* PROBLEM DETAILS
Among these records, tally each line with the word "more"; the answer is that number alone.

* DATA TO EXAMINE
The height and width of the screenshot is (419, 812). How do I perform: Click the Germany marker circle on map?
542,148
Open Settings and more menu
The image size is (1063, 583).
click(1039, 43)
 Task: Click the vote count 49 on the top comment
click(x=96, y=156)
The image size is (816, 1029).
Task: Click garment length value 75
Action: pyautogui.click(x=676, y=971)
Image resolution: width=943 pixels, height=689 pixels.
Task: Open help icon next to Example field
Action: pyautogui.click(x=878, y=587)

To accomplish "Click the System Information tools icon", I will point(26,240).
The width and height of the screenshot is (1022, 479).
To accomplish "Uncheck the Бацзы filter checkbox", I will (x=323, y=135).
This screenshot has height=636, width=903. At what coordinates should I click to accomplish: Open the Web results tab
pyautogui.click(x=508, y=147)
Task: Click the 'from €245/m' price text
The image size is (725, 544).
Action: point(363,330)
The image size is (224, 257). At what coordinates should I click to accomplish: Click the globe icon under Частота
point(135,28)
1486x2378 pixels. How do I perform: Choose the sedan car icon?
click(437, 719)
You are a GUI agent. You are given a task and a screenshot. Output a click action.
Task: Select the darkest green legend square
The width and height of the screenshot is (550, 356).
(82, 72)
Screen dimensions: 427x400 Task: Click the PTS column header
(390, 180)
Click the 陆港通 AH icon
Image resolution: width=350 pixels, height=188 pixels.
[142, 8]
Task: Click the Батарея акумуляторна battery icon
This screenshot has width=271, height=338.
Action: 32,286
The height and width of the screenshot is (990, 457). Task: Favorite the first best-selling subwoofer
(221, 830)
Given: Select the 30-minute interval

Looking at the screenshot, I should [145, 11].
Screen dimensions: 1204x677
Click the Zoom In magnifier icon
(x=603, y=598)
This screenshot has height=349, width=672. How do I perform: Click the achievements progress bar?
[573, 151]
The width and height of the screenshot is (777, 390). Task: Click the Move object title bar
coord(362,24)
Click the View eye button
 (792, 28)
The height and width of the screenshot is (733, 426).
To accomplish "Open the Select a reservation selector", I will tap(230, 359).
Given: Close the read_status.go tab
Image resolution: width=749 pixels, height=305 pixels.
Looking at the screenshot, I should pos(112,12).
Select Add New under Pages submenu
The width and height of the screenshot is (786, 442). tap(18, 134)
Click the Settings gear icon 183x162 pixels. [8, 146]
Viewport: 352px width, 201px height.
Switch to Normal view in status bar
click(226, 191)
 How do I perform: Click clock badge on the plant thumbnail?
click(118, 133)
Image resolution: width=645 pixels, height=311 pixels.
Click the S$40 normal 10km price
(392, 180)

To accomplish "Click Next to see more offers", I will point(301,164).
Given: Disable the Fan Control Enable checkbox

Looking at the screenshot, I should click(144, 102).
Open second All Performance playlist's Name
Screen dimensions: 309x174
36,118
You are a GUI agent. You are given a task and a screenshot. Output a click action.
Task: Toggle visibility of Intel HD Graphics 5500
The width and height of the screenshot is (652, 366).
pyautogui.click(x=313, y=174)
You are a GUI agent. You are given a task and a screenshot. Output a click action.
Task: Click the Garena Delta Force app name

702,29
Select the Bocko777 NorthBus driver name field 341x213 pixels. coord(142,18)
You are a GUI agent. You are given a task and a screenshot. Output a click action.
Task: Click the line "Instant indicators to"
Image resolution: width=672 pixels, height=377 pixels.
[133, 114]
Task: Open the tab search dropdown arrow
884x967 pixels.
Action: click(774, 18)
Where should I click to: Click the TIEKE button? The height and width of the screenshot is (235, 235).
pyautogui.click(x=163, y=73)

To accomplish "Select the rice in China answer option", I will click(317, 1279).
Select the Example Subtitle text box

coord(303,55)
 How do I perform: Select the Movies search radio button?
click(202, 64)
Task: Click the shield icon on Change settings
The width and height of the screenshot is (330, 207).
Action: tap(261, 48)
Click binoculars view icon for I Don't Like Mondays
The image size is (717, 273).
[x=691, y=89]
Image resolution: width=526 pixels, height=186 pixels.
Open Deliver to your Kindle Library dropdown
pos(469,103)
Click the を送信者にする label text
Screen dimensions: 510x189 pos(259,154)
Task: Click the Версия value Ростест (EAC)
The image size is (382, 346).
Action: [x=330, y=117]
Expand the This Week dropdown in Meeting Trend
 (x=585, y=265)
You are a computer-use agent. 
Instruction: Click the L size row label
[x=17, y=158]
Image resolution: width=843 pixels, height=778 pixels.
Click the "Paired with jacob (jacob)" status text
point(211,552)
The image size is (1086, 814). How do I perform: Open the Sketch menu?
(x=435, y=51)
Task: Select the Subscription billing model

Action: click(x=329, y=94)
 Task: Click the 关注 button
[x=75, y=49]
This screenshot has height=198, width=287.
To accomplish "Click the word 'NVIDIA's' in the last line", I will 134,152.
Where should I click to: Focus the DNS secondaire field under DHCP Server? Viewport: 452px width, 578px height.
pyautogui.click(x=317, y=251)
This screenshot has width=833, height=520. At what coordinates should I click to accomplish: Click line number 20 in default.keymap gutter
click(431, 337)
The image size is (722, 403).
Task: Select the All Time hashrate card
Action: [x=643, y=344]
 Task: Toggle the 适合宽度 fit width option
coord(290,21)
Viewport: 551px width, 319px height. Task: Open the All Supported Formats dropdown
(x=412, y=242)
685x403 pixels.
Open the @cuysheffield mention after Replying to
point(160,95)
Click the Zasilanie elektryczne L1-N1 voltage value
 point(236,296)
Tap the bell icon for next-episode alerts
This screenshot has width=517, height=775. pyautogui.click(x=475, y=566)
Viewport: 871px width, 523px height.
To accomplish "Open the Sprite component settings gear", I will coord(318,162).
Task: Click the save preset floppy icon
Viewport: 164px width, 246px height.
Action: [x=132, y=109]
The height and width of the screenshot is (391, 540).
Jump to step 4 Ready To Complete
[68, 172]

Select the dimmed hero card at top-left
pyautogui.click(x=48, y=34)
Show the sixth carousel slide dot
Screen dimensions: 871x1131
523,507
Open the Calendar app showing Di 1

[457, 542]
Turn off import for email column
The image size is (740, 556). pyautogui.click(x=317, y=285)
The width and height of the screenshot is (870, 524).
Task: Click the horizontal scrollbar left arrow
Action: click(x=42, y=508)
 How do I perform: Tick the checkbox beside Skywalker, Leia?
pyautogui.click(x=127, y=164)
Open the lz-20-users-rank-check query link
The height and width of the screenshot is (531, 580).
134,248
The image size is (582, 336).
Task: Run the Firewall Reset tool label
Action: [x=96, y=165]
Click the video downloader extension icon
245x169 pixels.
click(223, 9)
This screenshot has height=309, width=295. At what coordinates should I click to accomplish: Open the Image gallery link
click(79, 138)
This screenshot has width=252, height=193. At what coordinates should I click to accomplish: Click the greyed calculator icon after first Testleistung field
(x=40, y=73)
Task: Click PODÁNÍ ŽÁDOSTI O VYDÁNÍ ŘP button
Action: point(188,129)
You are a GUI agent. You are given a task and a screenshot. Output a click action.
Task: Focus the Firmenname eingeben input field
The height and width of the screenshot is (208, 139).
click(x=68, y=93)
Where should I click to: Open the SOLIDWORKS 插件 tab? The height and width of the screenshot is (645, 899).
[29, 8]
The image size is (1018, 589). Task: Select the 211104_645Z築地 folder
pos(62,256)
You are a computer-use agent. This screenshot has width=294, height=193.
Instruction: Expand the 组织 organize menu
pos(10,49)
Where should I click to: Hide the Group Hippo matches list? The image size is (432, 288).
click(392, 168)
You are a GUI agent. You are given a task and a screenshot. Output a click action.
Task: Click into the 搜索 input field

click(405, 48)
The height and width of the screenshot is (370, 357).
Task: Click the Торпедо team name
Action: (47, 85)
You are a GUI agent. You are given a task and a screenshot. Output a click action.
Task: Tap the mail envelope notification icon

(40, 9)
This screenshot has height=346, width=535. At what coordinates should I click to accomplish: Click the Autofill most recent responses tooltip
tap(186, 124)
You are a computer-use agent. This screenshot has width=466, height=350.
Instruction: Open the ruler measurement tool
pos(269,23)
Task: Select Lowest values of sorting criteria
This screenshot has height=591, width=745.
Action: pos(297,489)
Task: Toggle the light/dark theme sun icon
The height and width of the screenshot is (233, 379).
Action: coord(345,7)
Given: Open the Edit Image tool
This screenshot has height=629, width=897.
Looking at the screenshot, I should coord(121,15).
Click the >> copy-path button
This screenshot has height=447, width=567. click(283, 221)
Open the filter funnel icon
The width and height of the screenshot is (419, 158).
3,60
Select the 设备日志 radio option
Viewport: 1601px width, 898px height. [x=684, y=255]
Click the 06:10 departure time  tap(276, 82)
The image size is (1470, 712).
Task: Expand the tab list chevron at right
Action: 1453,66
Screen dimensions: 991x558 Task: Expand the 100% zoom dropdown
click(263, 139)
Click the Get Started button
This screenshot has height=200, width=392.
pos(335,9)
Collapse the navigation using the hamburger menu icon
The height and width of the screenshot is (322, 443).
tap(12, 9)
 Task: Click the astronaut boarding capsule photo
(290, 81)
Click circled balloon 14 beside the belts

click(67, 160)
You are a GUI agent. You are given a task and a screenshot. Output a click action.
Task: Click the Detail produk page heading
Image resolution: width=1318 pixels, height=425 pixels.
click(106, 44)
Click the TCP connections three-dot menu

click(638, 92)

* ANSWER SPACE
2